I don’t understand the pull I feel to him. All I can do is act on it.

“I never thought I’d see you again,” Jack says.

“I didn’t think so either.”

“We came because my friends thought I needed a change of scene,” he says. “Back in New York, I keep thinking I see you—the back of your head, the curve of your neck. Of course, it never is you.”

I snap my head to glance at him while he talks. “That’s what used to happen to me when my mom died. I kept thinking I saw her places.”

He sighs. “I know for sure you’re not dead.”

“Different but not dead,” I say.

“Different how?” he asks.

I sigh. The muscles that have been tense since I laid eyes on him in Grizzly’s finally relent, and my body sinks back into the seat of the car. “Different because this is real-life Iris. Iris who doesn’t go to the ballet or walk for hours with strangers in Central Park.”

“You’re just describing where you are. Not who you are.”

“Maybe,” I say. But it doesn’t feel like I’m the same person as the one who’s in New York. The one who steals away for the weekend is full of hope. Full of excitement for what she’s going to do, what she’s going to experience. Star Falls Iris knows exactly what each day brings.

“You look beautiful with your hair down.”

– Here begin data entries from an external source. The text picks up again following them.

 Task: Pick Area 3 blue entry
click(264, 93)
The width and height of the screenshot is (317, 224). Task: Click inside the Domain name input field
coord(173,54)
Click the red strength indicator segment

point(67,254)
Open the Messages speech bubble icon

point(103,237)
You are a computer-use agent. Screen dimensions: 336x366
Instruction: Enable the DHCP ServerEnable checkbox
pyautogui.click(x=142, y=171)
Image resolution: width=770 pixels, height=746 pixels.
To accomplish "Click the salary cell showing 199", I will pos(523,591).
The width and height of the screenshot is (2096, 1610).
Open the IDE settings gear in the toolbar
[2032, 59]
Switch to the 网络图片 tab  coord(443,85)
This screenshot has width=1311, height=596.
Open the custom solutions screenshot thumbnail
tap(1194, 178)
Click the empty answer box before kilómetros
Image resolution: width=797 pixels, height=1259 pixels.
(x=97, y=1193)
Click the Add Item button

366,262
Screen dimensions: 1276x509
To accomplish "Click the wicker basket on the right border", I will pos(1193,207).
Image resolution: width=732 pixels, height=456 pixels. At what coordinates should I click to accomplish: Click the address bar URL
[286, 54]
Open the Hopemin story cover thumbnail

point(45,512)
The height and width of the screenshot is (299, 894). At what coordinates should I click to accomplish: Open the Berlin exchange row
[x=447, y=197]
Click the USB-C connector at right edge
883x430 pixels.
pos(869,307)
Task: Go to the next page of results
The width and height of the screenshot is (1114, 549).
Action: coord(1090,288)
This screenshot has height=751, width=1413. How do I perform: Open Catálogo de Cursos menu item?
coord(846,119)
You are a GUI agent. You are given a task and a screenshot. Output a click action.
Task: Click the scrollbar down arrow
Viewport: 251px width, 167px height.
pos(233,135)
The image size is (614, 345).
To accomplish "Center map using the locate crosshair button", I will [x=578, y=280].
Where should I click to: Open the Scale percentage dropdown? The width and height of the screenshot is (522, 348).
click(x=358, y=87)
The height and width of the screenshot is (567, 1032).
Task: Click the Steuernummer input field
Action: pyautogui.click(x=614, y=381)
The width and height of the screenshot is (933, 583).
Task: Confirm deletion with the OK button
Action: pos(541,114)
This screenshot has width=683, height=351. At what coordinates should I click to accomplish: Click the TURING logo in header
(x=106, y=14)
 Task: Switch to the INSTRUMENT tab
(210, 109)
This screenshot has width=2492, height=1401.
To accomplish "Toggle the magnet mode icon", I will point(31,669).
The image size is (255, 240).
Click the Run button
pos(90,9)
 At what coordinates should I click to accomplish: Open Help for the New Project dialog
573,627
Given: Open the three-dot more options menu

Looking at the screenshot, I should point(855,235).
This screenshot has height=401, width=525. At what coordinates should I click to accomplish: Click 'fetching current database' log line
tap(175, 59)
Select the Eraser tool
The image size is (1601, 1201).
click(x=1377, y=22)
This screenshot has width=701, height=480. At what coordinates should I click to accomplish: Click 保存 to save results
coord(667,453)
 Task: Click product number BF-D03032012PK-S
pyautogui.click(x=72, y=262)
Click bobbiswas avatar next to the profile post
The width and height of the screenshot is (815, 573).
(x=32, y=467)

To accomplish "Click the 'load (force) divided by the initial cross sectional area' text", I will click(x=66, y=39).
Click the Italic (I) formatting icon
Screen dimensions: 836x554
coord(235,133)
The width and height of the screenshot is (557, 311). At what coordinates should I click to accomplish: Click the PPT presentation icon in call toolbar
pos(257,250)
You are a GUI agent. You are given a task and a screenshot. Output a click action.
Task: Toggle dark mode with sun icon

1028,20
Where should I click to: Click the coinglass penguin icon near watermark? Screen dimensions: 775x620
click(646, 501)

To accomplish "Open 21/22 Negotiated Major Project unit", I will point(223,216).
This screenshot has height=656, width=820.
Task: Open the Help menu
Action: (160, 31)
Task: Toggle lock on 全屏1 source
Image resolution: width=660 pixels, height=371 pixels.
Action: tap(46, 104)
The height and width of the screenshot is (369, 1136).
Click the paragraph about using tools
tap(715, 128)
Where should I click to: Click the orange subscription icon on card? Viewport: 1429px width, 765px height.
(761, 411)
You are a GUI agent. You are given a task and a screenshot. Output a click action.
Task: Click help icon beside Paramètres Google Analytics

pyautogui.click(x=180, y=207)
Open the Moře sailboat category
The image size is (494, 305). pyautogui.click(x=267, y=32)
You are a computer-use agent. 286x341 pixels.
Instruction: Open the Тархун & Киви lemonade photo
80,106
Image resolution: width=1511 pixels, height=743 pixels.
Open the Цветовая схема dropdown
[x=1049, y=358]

Despite my attempts not to feel the flattery, it curls under the collar of my shirt and covers my entire body. I flush with embarrassment. “You prefer it?”

“I like it both ways,” he says.

“I never wear it in a bun when I’m in Star Falls.”

He nods. “I figured.”

We pull up to the gates of the Club and we get let through. Jack directs me through the network of tiny roads and I pull up in front of one of the lodges.